Жил он как раз недалеко от Казанского и частенько мимо прогуливался, иногда и сиживал в скверике среди роз, опустив к земле свои прекрасные очи. Какие тут мысли его одолевали, сказать не берусь, что-то про «эпоху» или «эпохи», кажется, но это не точно, а так, на глазок, прикидочно, что ли...

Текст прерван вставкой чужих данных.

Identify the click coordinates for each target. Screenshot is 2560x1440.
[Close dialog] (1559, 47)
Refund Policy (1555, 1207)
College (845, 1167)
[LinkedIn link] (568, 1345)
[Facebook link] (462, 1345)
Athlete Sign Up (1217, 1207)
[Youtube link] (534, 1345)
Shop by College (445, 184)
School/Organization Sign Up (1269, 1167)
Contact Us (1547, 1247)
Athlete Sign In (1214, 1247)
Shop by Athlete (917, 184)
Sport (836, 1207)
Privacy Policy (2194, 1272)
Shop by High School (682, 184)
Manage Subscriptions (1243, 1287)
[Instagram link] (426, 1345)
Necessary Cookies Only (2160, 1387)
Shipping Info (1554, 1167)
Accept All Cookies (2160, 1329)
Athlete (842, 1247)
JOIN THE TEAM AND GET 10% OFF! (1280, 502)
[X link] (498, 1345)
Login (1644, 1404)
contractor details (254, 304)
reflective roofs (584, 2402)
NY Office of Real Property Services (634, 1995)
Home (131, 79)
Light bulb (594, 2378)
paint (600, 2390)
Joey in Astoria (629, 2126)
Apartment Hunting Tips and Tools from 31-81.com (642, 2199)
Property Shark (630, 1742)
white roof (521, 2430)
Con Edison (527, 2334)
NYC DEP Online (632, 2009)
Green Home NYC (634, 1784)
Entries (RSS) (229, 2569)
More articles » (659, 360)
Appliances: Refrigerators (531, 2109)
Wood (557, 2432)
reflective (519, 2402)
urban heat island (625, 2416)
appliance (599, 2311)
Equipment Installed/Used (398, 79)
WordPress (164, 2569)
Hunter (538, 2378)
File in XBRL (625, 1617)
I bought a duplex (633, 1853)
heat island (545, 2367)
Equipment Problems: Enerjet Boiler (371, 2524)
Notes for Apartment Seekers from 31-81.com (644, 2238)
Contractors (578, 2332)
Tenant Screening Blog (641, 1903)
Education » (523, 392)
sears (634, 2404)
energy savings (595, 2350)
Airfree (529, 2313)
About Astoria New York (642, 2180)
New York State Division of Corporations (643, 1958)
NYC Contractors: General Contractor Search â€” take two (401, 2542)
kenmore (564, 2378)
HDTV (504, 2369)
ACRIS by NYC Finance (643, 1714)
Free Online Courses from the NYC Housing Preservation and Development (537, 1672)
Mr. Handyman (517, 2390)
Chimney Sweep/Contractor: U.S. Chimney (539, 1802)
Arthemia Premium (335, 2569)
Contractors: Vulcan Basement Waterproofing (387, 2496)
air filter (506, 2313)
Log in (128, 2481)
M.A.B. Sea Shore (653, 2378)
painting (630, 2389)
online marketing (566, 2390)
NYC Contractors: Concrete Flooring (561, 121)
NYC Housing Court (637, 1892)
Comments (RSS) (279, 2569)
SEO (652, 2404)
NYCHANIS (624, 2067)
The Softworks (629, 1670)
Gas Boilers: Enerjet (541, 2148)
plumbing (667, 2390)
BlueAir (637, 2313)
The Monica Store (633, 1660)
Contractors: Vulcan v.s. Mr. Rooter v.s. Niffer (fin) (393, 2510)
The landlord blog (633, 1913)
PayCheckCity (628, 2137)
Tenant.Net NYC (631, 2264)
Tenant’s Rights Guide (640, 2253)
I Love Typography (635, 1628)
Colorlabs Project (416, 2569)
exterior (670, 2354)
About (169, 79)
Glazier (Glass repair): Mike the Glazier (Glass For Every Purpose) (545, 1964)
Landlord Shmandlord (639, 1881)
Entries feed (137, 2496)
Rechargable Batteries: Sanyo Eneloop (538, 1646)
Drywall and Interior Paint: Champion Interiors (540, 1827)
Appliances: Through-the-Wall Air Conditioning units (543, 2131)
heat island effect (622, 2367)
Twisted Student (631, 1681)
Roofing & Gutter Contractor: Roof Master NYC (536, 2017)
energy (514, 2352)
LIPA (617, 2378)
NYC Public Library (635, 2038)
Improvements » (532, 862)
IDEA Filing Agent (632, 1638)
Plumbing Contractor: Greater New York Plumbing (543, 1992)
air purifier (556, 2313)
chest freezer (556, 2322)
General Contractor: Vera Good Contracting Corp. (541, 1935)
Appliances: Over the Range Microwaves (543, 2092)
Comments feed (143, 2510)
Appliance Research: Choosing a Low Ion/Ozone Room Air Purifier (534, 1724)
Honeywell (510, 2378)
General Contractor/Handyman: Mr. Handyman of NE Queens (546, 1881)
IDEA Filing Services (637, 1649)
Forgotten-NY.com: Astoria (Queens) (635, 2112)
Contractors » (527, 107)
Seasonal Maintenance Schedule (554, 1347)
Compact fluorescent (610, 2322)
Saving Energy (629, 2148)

Так-с. А однажды, в теплую летнюю пору, он шагал мимо памятника Барклаю, вдоль знаменитой кружной колоннады. И вдруг на потылице постамента он заметил скромную железную дверцу. Дверцу вроде бы небольшую, но, надо сказать, специфическую, и не только что специфическую, но и функциональную. Да, вот так, и никак иначе.
«В чем же сей дверцы предназначенье?» — тотчас подумал он. Потянул на себя маленькую холодную скобку, и дверца открылась. А за ней было темно и пусто. Тут он, недолго думая, втиснулся в полную темноту и, разобравшись в ее изгибах и разветвлениях, сообразил, что торчит он внутри бронзового служаки и повторяет его благородную позу. Надел, стало быть, на себя литого болвана вроде пальто с капюшоном.
И так хорошо оказалось ему внутри, так премило... Много часов простоял он все в той же позе, даже соснул ненароком, и то ли металл экранировал или что, но грустные мысли в его голову не залетали...
Так вот и повелось. Устав от своей многодумной жизни (вспомните: «эпоха... эпохи...»), он забирался в полюбившуюся ему металлическую скорлупу и отдыхал. Иногда ему чудились битвы, хоругви, пробитые пулями неприятеля, императорские орлы на штандартах, яркие золотоголосые трубы... Все это освежало его перегруженную раздумьями голову.
И все бы шло как по маслу, если бы не такая несчастная закавыка: однажды эту дверцу заделали, заварили. Так причем аккуратно, что и следа не осталось.
Вопрос: был ли внутри искомый поэт? Очнулся ли он, замурованный, и бился ли в жестких объятиях бронзы, не имея даже возможности постучаться?
Или, придя к месту любимого уединения и не найдя входа в него, поливал слезами бессильной обиды гранитный бесчувственный постамент?